Please give back an exact reproduction of the lines from the one with "Expand the ChatGPT title in the PAN card chat" through the end of the entries below, and no others.
╔══
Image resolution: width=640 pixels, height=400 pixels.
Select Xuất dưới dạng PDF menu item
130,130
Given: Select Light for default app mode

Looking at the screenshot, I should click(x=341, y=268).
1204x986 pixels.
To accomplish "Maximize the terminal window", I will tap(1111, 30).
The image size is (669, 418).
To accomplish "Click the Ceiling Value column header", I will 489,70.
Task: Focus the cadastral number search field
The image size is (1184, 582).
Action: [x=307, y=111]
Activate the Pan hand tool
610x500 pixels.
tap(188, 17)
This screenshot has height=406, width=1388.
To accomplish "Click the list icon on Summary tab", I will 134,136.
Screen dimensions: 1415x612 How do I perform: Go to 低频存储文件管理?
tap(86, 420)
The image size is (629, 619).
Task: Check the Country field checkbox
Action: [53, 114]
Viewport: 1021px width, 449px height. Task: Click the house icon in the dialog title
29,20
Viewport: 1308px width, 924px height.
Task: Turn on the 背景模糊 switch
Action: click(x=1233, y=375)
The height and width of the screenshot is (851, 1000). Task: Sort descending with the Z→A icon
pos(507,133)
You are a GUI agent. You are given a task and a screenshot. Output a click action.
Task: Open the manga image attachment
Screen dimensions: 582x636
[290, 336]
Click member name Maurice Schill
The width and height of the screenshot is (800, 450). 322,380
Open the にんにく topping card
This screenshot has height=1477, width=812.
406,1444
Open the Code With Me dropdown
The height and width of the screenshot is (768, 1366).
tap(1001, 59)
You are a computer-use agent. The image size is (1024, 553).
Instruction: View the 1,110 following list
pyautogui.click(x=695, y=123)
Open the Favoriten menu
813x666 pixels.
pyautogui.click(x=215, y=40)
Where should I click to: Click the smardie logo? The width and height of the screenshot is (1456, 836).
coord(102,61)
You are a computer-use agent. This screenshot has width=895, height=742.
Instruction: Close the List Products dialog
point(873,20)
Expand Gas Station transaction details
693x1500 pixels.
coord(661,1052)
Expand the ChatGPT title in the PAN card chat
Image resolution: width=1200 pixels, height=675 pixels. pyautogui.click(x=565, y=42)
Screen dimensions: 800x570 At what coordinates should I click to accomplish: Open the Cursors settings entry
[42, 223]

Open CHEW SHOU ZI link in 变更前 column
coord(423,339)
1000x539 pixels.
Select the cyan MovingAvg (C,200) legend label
╚══
**EXERCISE OUTPUT**
Expand the ChatGPT title in the PAN card chat
Image resolution: width=1200 pixels, height=675 pixels. pyautogui.click(x=565, y=42)
Screen dimensions: 800x570 At what coordinates should I click to accomplish: Open the Cursors settings entry
[42, 223]

Open CHEW SHOU ZI link in 变更前 column
coord(423,339)
1000x539 pixels.
Select the cyan MovingAvg (C,200) legend label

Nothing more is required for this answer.